═══ Extract ═══
Sunday, June 28, 2009

Cardiac Rehabilitation Is Beneficial for Seniors

Survival is significantly greater among those who enroll in 25 or more rehabilitation sessions

28 june 2009-- In older coronary patients, survival is significantly greater in those who attend multiple cardiac rehabilitation sessions, according to a study published in the June 30 issue of the Journal of the American College of Cardiology.

Jose A. Suaya, M.D., of Brandeis University in Waltham, Mass., and colleagues analyzed data on 601,099 Medicare beneficiaries who were hospitalized for coronary conditions or cardiac revascularization procedures.

The researchers found that only 12.2 percent of patients used cardiac rehabilitation, and that they used it for an average of 24 sessions. But they also found that cardiac rehabilitation users with 25 or more sessions were 19 percent less likely to die over the next five years than those who had 24 or fewer sessions.
═══ Provided material ═══
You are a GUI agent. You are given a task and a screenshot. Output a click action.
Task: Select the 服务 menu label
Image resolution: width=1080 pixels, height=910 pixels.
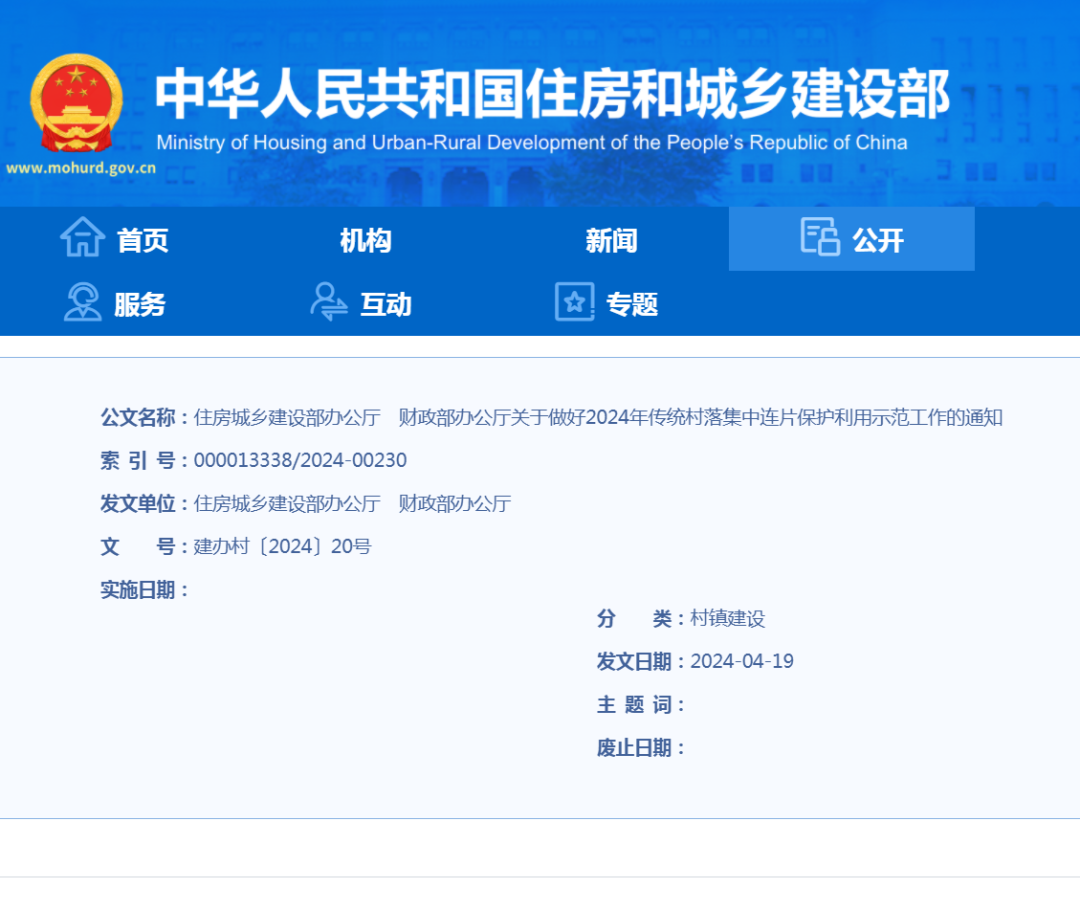tap(139, 304)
═══
Prompt:
Carry on the article about cardiac rehabilitation for older coronary patients from the point where it stops. The data placed after the article is unrelated to it and stands as separate material.

Exercise response:
"This was a well-designed, sophisticated study," state the authors of an accompanying editorial. "It provides evidence that there is indeed a clinically important effect of cardiac rehabilitation in actual practice. We can debate whether the true size of the effect is 10 percent or 30 percent, but both are large when translated into absolute population numbers. The central issue becomes how to improve cardiac rehabilitation referral and compliance, given that fewer than 50 percent of patients access these programs even in publicly funded systems."